A Palm for Mrs. Pollifax by Dorothy Gilman was published in 1973, but is surprisingly and unfortunately current in the political concerns described.  To enjoy this mystery, the reader must suspend belief long enough to accept that the C.I.A. periodically recruits and uses Emily Pollifax, a sixty-plus-year-old grandmother, for clandestine operations.  In her off time Mrs. Pollifax gardens, does a little yoga, and serves on a save-the-environment committee.  She also keeps current on her karate chops. 
Gilman’s plots are fast-paced enough to engage the modern reader, but are old-fashioned in today’s mystery market.  There is no cursing or sex in Gilman’s books, but plenty of action and ingenuity.  Mrs. Pollifax is sent to Switzerland to an upscale health spa, ostensibly to recover from a virulent strain of the Hong Kong flu, but actually to investigate missing plutonium, some of which has been traced to a package mailed to the Swiss sanitarium. 

There is urgency to her mission.  Small amounts of plutonium have been stolen from several sites and soon the thief will have enough for an atomic bomb.   During her first weekend at the spa, Mrs. Pollifax meets fellow guests, including a bright, but frightened ten-year-old boy whose grandmother is a patient at the spa; a jewelry thief; another agent also stationed at the spa; and a host of villains.
Mrs. Pollifax quickly uncovers a plot to depose the king of a small desert country friendly to U.S. interests. The villain believes Allah speaks directly to him and tells her at one point, “The benefits are Allah’s, I am only the Instrument…” as he discussing the necessity of killing her and other hostages for the greater good.  He believes the time is right for a holy war.  He says, “One of the five pillars of the Moslem faith is the people’s willingness to participate in jihad….The Moslems have waited a long time….Nasser promised hope at first but it was Allah’s will that he be struck down.  Now Moslems quarrel among themselves.  There is Quadaffi and there is Sadat and Hussein and Jarroud and we are all divided but I shall unite us in jihad….and impose peace on the whole world.”  His plan to impose peace involves the stolen plutonium and an atomic bomb.

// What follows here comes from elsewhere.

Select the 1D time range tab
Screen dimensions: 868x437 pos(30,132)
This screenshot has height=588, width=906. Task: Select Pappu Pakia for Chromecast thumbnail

The suspense of the plot isn’t who the villain is, but can he be stopped before more lives are lost.  He is already responsible for the death of two agents--can Mrs. Pollifax and her new friends avoid being next?
I like Dorothy Gillman’s characters, including Mrs. Pollifax.  Her plots are suspenseful without being unduly violent.  There is an underlying humor.  Her descriptions are memorable.  She describes persons who kill for a living as having no soul and blank, empty eyes.  She writes of water gurgling “obscenely” when a murdered man is discovered in a therapy pool.

Several other things strike me about this novel.  It foretells an era of turmoil in the Moslem world and the desire of a few delusional men to kill indiscriminately in order to control the world in the name of Allah.  It also brings to mind the fate of the real Arab world leaders Gilman mentioned above, and what has transpired in the political vacuums they left behind in their respective countries.   
Mrs. Pollifax has a positive impact on the situation she faces and resolves in the name of the U.S. government.  There is definitely a Frank Capra-esque quality to the Mrs. Pollifax books. There is patriotism, a belief in American ideals, in good government and good citizenship, a faith that right will prevail and that the right path is obvious.  Unfortunately, more modern actions by the U.S. government to stop jihadists are not as clear-cut and have not turned out as well.